→ Exercise: Render the part of the material that opens with the line containing "Screen dimensions: 644x481" and closes with the line containing "tap(106, 844)" as a JSON list of strings, one string per line, with blank lines dropped and the pictures left out.

**** Data excerpts

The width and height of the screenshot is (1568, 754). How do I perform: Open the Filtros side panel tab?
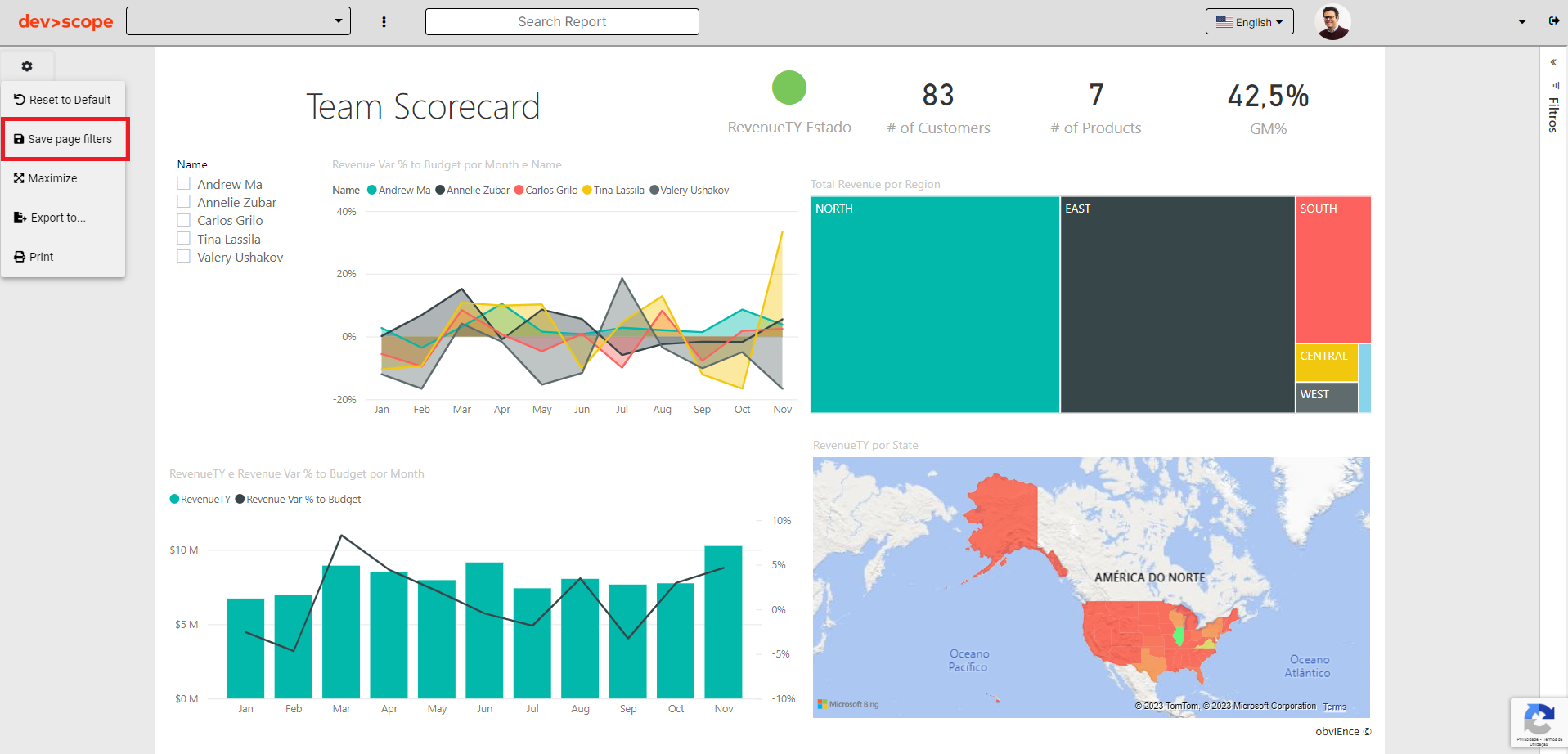click(x=1551, y=114)
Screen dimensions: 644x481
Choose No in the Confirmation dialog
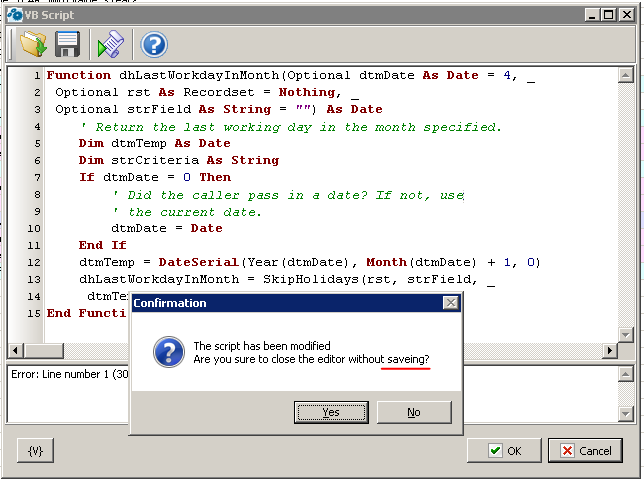(413, 412)
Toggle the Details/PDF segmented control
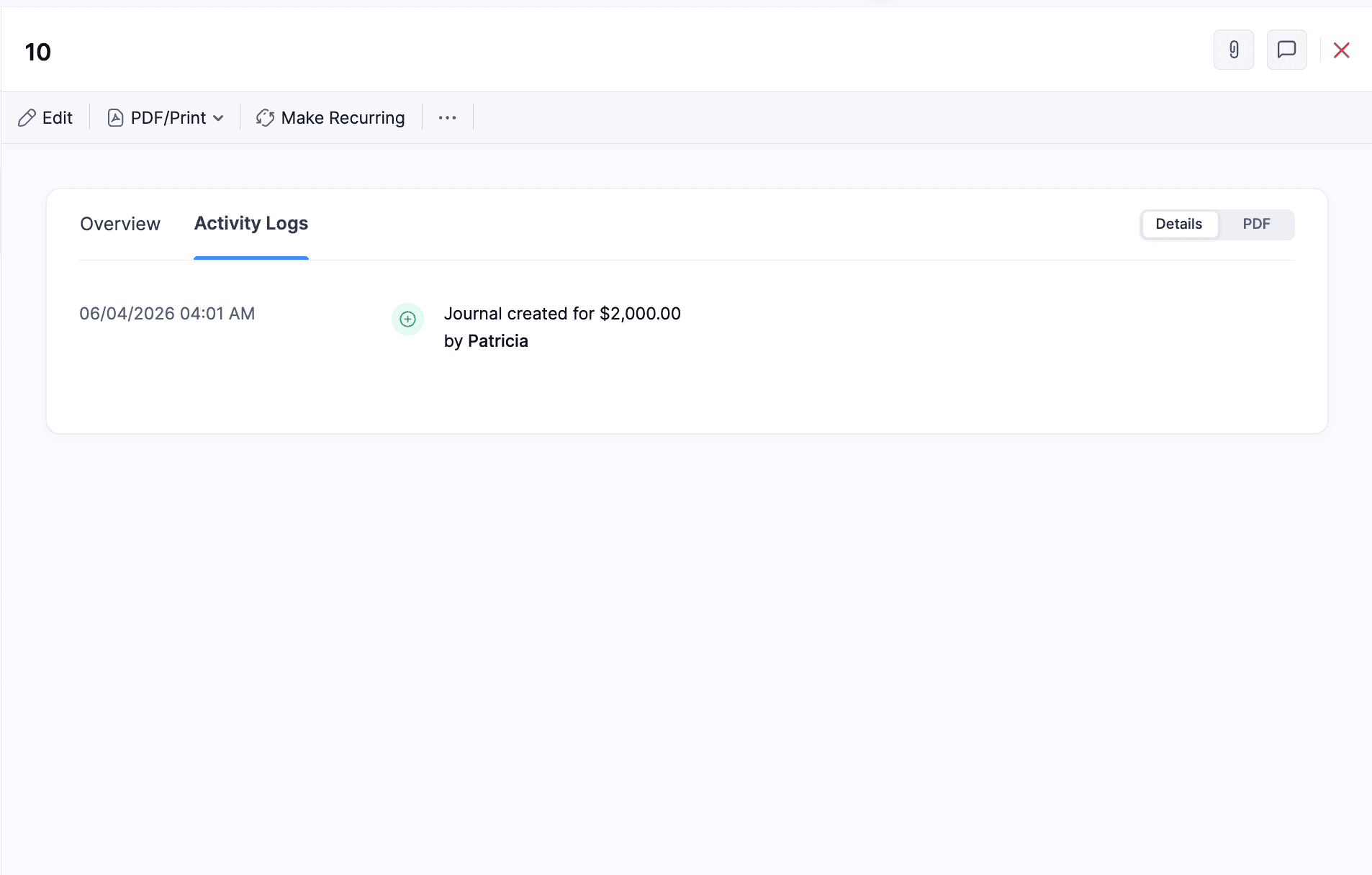The width and height of the screenshot is (1372, 875). pos(1217,224)
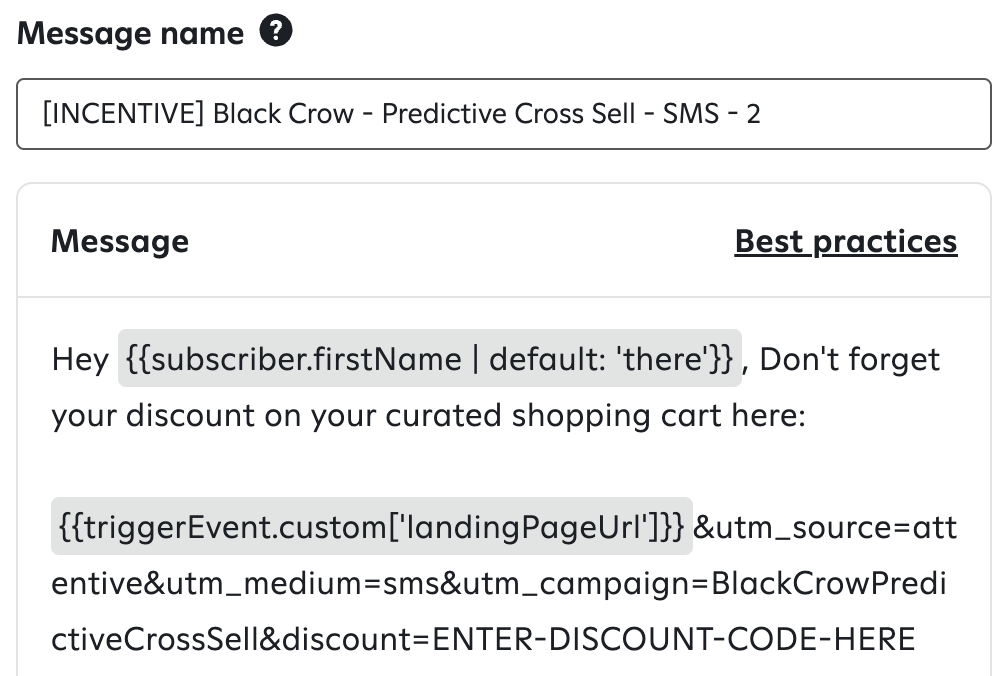Click the &utm_source=att text in message
The image size is (1006, 676).
tap(825, 527)
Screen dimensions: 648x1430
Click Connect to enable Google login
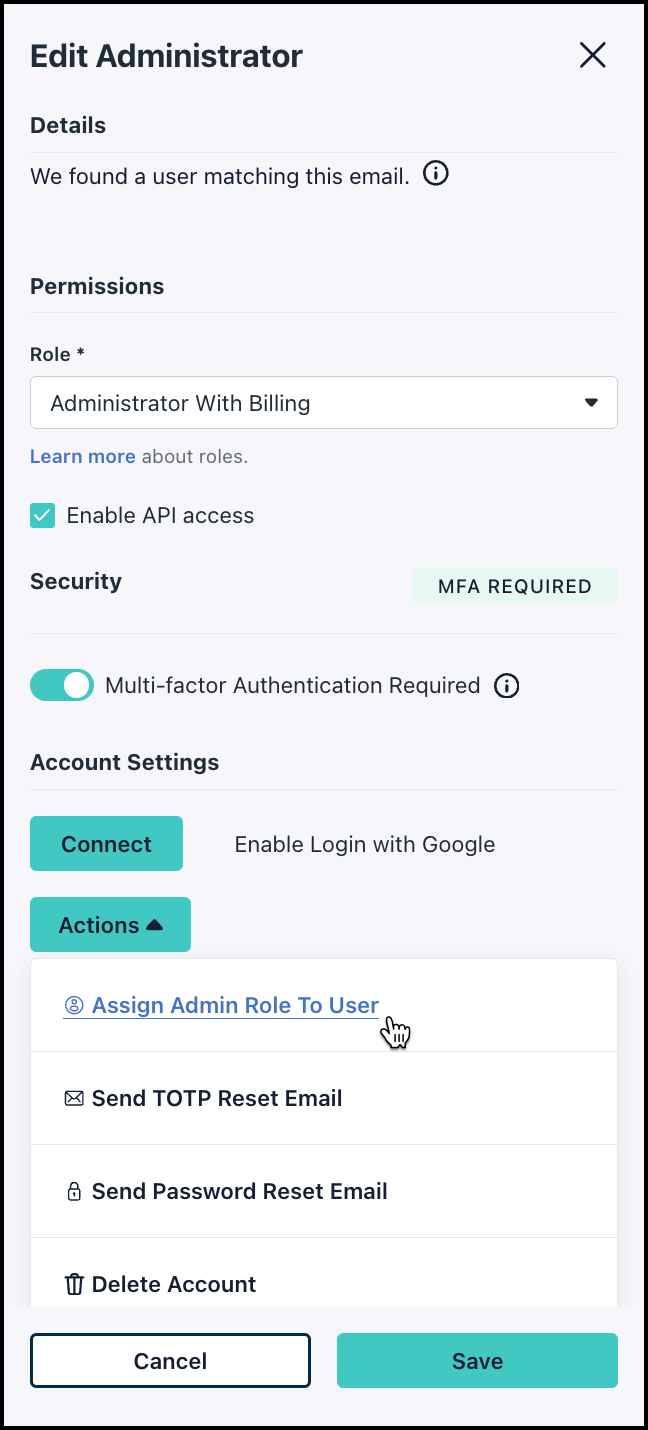tap(106, 844)
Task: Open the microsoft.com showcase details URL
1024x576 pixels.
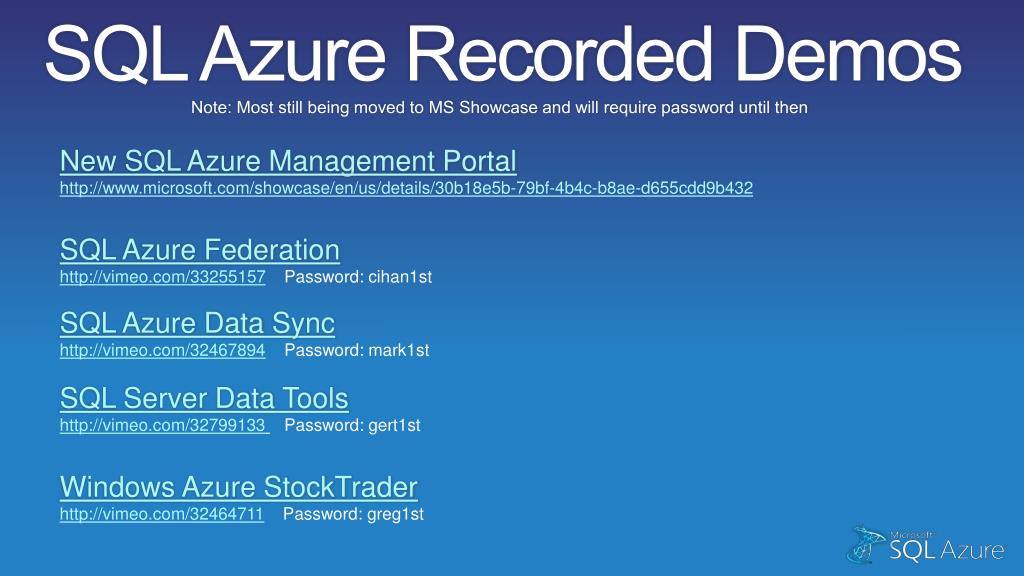Action: [x=406, y=188]

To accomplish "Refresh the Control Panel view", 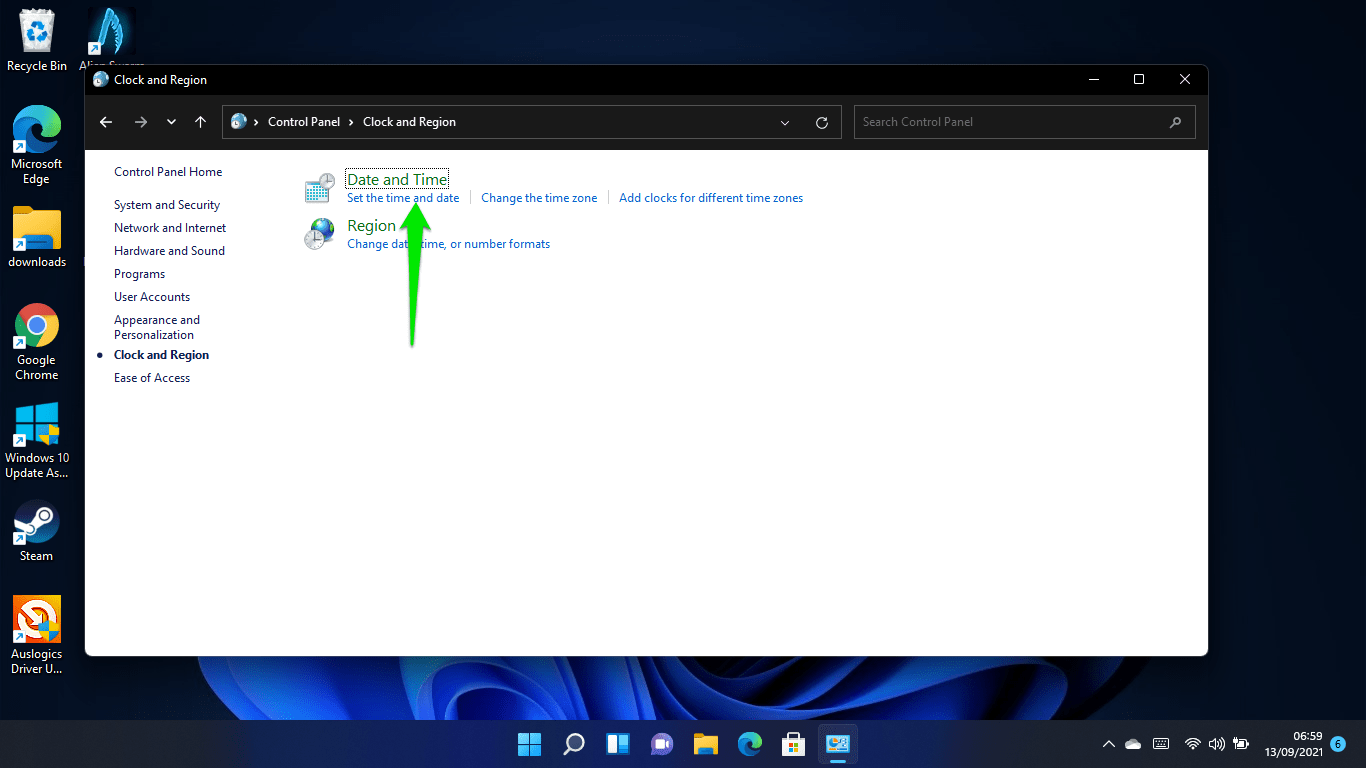I will pos(822,122).
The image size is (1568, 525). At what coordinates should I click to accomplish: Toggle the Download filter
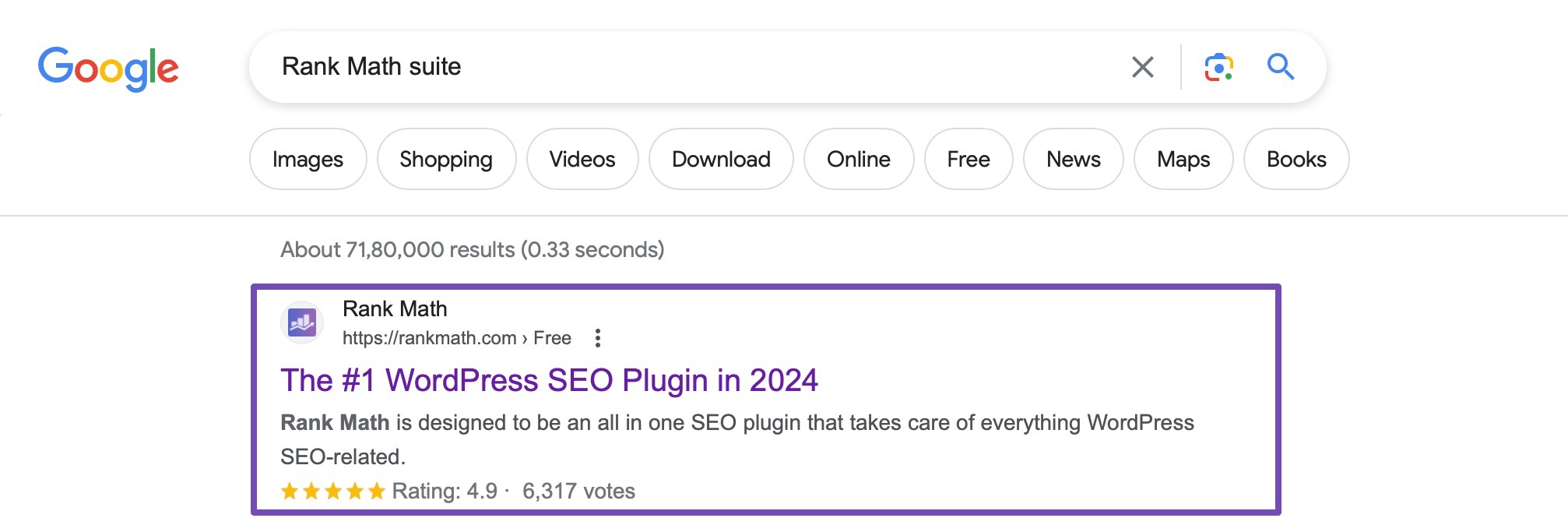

********

→ Answer for the task:
[
  "Screen dimensions: 644x481",
  "Choose No in the Confirmation dialog",
  "(413, 412)",
  "Toggle the Details/PDF segmented control",
  "The width and height of the screenshot is (1372, 875). pos(1217,224)",
  "Click the &utm_source=att text in message",
  "The image size is (1006, 676).",
  "tap(825, 527)",
  "Screen dimensions: 648x1430",
  "Click Connect to enable Google login",
  "tap(106, 844)"
]